TALBOT OWNERS' CLUB A.G.M. WEEKEND
5th Anniversary AGM at Ingestre Hall, Stafford.

Friday March 21 : Visit to Trentham Gardens, Trentham, Staffordshire.

The recommend visit to Trentham Gardens was very much enjoyed even in between the heavy rain showers!

Trentham was until 1907 the country-seat of the Dukes of Sutherland, who abandoned it in that year because of pollution of the adjacent River Trent by the china-factories of Stoke. In 1911 most of the mansion itself was demolished, and its wonderful grounds then entered a long period of neglect - from which they’ve only recently emerged, as a result of the largest landscape-garden restoration project in Europe.

The 700 acres of wooded ‘Capability’ Brown parkland, 67-acre lake and recreated ‘italianate’ formal-gardens were looking their best once more.

Saturday March 22 : T.O.C. 5th Anniversary AGM at Ingestre Hall, Stafford.

For the benefit of people reading this new to Talbots, Ingestre Hall was the ancestral-home of the Earl of Shrewsbury and Talbot, founder and first Chairman of Clement Talbot Ltd. Originally built between 1603 and 1613, it was almost totally destroyed by fire in 1882 - but the Earl (then a young man of just 21) ordered it to be rebuilt, externally, to exactly its pre-fire appearance; internally, it’s for obvious reasons late-Victorian.

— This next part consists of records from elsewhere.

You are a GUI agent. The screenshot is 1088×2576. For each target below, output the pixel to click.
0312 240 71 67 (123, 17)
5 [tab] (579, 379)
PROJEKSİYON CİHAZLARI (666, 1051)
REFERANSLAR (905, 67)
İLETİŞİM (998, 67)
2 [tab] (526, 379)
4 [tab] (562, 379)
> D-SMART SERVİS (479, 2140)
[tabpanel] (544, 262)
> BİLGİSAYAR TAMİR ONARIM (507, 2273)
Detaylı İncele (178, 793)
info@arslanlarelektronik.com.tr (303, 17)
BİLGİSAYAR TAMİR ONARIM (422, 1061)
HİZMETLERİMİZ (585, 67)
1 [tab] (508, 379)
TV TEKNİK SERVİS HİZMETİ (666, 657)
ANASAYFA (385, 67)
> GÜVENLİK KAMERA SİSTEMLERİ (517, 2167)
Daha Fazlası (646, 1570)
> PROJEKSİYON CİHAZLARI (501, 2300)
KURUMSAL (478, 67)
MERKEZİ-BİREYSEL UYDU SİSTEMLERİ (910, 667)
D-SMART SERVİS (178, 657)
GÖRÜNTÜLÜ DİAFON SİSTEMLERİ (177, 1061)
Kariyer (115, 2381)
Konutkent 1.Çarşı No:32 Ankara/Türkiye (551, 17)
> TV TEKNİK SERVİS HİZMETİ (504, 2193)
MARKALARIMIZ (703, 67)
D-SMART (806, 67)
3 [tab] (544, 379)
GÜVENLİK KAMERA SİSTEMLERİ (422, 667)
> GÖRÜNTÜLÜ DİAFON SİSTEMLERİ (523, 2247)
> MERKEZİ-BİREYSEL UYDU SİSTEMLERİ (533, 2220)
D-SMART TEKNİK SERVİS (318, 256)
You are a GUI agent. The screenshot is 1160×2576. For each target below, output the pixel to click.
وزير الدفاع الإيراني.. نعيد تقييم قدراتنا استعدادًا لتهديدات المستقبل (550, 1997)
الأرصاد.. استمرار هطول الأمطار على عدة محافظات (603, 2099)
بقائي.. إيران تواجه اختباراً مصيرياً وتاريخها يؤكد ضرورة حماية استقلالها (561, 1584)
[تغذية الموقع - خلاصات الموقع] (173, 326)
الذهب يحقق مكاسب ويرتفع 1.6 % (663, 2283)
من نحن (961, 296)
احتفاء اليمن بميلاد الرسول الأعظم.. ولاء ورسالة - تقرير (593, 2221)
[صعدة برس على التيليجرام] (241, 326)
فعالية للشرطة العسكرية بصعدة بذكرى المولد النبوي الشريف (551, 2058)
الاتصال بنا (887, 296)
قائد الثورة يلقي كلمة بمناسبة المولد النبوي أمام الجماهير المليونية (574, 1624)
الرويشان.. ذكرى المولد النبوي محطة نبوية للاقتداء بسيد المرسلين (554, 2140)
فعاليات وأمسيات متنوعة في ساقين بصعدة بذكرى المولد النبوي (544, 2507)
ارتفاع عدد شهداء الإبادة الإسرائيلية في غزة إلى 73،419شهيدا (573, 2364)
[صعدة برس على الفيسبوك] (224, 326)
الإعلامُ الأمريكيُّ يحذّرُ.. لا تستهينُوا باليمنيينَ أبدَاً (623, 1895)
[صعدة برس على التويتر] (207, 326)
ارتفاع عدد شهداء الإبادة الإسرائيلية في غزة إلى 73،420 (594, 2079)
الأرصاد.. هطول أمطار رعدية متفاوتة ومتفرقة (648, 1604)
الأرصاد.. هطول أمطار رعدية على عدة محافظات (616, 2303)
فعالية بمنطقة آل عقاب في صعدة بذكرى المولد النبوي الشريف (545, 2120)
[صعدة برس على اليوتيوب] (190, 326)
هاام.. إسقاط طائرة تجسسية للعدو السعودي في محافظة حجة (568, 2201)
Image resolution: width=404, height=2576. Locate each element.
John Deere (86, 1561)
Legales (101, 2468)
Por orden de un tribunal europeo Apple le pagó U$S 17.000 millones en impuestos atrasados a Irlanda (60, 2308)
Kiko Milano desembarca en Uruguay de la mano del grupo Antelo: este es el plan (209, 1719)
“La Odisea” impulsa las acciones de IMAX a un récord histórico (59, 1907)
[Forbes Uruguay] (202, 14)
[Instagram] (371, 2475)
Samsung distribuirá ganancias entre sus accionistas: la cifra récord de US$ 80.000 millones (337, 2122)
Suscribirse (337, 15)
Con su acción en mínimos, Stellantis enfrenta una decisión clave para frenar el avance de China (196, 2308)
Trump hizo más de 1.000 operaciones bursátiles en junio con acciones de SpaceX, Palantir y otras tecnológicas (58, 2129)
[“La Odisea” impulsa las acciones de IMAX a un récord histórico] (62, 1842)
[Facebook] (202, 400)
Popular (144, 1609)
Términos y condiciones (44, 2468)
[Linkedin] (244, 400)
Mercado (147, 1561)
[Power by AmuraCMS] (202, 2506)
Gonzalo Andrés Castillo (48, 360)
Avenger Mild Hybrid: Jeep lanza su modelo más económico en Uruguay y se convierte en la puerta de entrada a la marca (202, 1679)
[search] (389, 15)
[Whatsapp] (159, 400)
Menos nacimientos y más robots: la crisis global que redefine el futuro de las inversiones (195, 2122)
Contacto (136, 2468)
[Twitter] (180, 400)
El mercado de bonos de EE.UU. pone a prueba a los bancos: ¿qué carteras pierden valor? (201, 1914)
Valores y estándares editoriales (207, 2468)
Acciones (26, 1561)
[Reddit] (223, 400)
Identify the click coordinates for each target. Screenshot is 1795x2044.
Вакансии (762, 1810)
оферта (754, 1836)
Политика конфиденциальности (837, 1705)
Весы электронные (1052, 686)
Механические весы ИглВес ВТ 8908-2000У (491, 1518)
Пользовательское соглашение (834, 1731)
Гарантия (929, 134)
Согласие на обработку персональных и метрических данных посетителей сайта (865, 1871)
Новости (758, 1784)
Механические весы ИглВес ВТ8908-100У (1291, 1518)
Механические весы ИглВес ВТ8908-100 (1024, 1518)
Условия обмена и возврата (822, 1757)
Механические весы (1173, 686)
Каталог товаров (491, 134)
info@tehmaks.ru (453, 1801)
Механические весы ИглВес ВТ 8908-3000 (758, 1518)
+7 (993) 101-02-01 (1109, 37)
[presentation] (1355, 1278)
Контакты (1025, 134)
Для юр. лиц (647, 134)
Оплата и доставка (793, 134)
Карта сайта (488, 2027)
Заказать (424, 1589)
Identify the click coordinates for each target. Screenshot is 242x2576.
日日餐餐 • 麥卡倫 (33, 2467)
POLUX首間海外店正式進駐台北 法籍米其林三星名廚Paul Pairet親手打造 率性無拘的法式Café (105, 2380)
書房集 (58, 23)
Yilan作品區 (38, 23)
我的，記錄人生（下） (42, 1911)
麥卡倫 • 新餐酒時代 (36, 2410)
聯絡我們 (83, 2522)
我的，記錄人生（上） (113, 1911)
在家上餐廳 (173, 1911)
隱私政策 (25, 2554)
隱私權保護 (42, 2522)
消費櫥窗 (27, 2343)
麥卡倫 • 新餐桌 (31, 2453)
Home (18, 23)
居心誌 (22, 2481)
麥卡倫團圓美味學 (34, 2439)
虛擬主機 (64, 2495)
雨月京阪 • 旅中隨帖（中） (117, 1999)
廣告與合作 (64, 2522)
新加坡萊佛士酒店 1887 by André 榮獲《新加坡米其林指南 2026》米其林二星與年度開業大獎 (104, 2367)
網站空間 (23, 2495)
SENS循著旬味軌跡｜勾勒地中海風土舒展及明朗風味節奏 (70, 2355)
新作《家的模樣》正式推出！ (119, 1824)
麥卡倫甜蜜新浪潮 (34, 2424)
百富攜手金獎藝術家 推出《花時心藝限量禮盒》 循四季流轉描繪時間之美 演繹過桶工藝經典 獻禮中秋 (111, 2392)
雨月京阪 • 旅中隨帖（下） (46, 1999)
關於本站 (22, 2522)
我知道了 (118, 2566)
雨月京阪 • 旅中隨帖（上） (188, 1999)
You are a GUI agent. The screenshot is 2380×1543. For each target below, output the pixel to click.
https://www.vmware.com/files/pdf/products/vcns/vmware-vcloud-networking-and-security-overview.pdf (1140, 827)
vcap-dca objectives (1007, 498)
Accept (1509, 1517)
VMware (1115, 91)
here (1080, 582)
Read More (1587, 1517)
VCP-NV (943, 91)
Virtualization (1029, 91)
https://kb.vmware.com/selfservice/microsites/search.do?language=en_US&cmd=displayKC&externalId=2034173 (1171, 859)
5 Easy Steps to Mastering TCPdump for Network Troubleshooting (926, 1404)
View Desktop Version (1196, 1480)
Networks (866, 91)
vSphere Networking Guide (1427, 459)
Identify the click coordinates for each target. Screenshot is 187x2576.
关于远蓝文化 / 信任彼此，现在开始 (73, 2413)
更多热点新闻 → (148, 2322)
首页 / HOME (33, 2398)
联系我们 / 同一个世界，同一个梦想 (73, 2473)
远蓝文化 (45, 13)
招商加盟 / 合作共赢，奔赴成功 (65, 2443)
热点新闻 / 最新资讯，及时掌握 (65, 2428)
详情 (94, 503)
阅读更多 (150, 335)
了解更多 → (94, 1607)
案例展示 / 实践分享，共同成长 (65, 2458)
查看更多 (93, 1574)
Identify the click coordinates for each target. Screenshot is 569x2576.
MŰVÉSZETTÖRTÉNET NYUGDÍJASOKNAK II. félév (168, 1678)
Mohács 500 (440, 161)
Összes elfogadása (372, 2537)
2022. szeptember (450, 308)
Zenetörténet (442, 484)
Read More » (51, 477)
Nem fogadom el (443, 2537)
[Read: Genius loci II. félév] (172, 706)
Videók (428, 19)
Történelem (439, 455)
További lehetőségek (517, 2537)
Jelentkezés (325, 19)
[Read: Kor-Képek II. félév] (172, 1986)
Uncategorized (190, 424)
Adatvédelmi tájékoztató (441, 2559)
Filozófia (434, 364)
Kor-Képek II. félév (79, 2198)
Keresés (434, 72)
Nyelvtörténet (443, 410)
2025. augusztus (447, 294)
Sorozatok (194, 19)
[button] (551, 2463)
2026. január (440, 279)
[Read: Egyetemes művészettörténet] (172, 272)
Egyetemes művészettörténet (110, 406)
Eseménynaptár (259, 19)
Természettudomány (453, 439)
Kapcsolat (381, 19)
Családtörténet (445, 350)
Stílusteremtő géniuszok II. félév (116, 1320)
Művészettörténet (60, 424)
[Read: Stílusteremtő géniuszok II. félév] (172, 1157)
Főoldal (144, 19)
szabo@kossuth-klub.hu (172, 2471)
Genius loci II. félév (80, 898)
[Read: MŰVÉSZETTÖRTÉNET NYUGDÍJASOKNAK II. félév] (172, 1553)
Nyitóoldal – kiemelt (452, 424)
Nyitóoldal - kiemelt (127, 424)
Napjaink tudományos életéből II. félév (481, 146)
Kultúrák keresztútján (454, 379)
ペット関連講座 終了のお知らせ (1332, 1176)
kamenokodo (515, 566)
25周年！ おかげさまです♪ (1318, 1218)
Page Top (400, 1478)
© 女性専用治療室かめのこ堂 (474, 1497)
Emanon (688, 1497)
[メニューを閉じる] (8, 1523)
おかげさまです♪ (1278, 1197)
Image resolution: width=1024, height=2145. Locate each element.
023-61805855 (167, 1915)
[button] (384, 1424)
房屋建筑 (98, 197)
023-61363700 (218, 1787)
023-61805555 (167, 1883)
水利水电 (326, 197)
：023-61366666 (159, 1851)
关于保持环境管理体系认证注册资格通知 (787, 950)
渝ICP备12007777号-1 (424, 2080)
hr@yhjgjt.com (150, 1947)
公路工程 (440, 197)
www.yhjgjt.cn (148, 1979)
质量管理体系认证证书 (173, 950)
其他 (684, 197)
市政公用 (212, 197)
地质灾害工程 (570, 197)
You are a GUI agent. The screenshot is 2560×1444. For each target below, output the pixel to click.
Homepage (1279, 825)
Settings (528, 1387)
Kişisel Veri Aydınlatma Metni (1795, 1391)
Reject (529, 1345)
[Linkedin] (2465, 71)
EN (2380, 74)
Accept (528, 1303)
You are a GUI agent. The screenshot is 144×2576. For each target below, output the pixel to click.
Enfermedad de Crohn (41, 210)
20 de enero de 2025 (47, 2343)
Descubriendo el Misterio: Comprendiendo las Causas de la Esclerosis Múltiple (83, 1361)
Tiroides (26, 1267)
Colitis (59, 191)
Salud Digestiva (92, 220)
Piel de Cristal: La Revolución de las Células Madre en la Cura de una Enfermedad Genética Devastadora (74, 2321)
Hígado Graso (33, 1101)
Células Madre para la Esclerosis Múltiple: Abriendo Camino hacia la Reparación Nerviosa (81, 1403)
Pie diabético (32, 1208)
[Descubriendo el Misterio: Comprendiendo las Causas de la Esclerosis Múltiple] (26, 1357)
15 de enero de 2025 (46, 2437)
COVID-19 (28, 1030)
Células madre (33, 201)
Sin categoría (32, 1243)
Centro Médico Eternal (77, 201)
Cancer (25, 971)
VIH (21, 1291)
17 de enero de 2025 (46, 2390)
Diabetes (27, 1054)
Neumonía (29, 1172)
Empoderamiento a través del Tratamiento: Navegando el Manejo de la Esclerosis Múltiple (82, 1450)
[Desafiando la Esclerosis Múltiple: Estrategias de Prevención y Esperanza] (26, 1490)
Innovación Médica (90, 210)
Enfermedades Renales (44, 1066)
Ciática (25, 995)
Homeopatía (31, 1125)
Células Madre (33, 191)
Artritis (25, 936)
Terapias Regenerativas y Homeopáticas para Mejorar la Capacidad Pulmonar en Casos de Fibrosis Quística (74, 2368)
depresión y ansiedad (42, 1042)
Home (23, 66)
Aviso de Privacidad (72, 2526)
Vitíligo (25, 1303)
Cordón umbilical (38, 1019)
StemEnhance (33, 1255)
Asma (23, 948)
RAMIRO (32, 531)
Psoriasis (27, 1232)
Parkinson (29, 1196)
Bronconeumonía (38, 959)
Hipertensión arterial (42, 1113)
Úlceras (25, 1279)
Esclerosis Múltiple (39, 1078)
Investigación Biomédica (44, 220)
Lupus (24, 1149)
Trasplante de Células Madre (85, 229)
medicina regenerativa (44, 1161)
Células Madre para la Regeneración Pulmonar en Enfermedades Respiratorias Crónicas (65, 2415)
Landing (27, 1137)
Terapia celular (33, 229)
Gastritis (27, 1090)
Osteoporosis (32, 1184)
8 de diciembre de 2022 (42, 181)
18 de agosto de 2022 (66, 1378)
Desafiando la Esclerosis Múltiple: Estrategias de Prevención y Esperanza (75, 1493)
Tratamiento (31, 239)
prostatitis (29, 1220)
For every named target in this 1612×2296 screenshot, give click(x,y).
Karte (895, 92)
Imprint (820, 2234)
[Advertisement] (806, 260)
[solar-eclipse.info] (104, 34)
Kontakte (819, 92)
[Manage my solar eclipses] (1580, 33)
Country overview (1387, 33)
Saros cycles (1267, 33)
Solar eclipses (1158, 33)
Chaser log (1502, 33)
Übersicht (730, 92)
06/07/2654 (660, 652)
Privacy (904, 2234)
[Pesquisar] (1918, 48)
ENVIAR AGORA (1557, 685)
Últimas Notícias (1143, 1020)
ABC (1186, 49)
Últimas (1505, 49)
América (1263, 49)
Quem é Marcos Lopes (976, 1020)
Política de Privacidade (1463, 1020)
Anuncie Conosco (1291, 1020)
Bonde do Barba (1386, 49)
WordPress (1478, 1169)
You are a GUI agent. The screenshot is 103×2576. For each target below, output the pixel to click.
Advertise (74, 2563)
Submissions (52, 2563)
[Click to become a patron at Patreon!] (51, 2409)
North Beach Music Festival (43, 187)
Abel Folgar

Its grounds contain landscape-gardens by ‘Capability’ Brown; the only church outside London by Britain’s greatest architect, Sir Christopher Wren; a classical orangery by James ‘Athenian’ Stuart, architect of the earliest neo-Grecian buildings in Western Europe; and, finally, the grandiose neo-Jacobean “New Stables” (by the same architect who rebuilt the Hall after the fire), created to accommodate the Earl’s 50 polo-ponies (!), as well as his carriages and the horses that pulled them.

Approx 65 members converged for the Yellow Drawing Room for tea/coffee, followed by the tour of the Hall, church & grounds which were very much appreciated by members with the tour conducted by TOC member James Fack.

Guy Gregory looking the part doing a great trade in the new lines of TOC regalia while outside the changing weather from bright sunshine and sudden hail storms indicated that we were in the month of March!



 

 

 

 

 

 

 

 

 

Sunday March 23 :

An action-packed day, taking in Gladstone Pottery Museum in Longton and St Giles's Roman Catholic Church in Cheadle. Members and friends joined guided tours of Gladstone Museum, which is the only original Victorian china-factory left in this country - with bottle-kilns, cobbled courtyards, unmodernized workshops, very impressive, but something as impressive followed.

 

 

 

 

 

 

 

 

The visit to A.W.N. Pugin’s masterpiece, Cheadle R.C. Church - built for John Talbot, 16th Earl of Shrewsbury, between 1841 and 1846. From scarlet doors with life-sized golden ‘lions rampant’ (taken from the Shrewsbury coat-of-arms), to an interior more lavish than that of the House of Lords by the same architect, the whole thing is utterly, gloriously, over-the-top: See a 360 degree pictures by visiting the website:
http://www.bbc.co.uk/stoke/360/stgiles/index.shtml

 

The tour between the two different attractions also took in some of the best countryside lanes and Chris and Martin enjoying the ford very much to finish the weekend for a pub lunch in Tutbury.


Congratulations to the organisers and members who attended and made quite a unique 5th year anniversary.